_Activity_
Of the lines below, write out exactly those from the line with "Screen dimensions: 655x391" through the line with "Task: Open the three-dot more options menu", both included, and skip the rest.

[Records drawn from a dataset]
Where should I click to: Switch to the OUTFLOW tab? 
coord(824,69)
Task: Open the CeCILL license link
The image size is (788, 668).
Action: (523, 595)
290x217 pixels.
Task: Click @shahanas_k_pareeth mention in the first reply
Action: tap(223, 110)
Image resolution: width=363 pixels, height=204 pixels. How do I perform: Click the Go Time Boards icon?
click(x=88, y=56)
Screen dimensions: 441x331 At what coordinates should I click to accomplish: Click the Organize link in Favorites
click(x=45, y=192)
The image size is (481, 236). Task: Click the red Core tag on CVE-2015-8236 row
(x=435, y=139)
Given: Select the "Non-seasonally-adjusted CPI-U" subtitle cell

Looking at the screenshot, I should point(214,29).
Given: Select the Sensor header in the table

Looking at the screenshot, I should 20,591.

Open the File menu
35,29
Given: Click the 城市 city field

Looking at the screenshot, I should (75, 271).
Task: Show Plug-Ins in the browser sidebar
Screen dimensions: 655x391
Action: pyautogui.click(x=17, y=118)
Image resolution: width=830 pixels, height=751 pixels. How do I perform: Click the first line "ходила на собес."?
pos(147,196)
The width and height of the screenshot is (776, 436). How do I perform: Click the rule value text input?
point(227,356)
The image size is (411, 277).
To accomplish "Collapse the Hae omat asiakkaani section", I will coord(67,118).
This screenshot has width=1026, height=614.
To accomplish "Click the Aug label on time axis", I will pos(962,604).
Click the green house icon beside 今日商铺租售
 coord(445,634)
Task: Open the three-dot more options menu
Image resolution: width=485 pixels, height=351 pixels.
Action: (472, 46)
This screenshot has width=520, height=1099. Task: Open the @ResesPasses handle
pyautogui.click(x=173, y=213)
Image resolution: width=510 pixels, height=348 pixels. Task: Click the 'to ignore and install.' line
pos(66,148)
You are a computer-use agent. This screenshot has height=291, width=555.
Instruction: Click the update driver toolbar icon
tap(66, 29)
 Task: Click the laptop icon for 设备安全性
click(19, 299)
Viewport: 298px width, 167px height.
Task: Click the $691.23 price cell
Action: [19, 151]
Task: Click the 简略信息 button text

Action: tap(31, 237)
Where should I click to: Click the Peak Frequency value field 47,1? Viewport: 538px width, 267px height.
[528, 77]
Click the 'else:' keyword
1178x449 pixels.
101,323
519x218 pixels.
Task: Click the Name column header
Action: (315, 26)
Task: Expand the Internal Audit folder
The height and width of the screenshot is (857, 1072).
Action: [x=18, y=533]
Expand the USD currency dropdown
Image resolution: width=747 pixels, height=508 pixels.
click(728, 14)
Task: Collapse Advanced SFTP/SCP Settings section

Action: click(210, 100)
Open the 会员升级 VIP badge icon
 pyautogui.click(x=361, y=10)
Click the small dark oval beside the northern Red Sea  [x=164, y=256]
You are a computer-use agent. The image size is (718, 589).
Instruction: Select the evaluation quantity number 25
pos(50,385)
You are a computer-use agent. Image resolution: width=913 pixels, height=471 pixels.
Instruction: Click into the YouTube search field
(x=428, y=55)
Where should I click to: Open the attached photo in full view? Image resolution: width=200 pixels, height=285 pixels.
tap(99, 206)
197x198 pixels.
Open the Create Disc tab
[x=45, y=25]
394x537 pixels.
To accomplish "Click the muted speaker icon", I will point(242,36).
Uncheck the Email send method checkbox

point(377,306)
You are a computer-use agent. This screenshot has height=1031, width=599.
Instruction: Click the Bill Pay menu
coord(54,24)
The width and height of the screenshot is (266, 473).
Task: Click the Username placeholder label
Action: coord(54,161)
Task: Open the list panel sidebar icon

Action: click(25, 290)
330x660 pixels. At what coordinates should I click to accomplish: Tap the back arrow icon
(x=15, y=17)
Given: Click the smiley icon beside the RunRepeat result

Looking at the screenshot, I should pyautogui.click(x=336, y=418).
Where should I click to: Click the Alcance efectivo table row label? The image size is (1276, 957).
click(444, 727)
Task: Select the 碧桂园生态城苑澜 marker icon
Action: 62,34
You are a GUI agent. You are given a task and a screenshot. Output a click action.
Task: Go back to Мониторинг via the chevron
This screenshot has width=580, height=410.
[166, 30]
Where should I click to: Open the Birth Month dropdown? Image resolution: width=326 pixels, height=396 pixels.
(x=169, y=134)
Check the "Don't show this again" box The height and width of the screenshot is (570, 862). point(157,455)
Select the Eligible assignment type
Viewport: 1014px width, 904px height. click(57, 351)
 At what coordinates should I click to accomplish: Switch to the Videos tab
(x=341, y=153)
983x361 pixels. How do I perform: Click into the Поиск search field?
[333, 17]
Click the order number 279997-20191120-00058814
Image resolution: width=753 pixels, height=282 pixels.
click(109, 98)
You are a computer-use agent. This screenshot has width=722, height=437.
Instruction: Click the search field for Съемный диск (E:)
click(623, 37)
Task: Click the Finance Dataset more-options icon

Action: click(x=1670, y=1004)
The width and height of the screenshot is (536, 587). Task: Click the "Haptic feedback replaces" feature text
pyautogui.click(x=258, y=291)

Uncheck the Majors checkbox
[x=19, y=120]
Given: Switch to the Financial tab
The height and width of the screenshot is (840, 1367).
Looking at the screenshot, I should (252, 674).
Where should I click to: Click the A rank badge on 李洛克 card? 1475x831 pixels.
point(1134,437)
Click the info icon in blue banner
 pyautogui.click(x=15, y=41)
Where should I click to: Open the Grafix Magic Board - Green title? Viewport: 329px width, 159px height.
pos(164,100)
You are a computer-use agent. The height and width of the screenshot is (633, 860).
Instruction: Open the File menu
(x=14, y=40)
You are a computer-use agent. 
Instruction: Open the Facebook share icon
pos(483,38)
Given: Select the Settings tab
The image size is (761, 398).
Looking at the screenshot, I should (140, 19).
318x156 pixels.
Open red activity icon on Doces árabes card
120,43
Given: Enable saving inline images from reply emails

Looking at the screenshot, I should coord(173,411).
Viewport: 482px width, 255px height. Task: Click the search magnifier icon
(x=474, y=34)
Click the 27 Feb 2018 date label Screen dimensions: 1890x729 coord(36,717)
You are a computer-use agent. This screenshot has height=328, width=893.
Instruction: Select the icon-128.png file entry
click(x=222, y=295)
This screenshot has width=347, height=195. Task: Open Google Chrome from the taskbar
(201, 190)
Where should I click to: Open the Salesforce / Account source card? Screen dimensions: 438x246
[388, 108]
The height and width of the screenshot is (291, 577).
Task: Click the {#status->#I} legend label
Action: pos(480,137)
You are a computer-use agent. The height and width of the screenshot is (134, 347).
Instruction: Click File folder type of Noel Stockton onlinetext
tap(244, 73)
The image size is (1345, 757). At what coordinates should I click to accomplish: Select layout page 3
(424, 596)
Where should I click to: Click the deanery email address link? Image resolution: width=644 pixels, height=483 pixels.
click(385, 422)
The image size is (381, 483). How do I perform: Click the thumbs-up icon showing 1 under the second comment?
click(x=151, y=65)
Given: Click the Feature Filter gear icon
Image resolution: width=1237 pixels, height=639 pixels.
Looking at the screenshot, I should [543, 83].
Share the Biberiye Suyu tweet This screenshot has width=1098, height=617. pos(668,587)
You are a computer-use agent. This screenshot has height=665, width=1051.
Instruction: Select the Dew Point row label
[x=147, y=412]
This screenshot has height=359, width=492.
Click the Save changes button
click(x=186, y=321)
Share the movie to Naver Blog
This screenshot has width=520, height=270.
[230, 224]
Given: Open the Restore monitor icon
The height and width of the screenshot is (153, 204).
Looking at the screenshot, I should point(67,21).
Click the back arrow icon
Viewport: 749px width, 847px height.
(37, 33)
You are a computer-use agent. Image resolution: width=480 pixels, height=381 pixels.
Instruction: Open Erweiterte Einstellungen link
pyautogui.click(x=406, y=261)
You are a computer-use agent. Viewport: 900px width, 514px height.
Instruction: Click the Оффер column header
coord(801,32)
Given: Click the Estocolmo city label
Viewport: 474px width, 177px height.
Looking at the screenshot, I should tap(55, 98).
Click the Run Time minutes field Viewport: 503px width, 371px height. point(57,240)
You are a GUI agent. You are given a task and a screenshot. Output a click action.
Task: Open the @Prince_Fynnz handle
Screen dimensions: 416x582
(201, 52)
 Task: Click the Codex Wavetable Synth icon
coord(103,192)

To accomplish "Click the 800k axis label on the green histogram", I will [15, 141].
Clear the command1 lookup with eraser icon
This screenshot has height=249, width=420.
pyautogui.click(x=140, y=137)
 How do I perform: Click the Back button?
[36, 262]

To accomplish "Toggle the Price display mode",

_Solved exercise_
Screen dimensions: 655x391
Action: pyautogui.click(x=17, y=118)
Image resolution: width=830 pixels, height=751 pixels. How do I perform: Click the first line "ходила на собес."?
pos(147,196)
The width and height of the screenshot is (776, 436). How do I perform: Click the rule value text input?
point(227,356)
The image size is (411, 277).
To accomplish "Collapse the Hae omat asiakkaani section", I will coord(67,118).
This screenshot has width=1026, height=614.
To accomplish "Click the Aug label on time axis", I will pos(962,604).
Click the green house icon beside 今日商铺租售
 coord(445,634)
Task: Open the three-dot more options menu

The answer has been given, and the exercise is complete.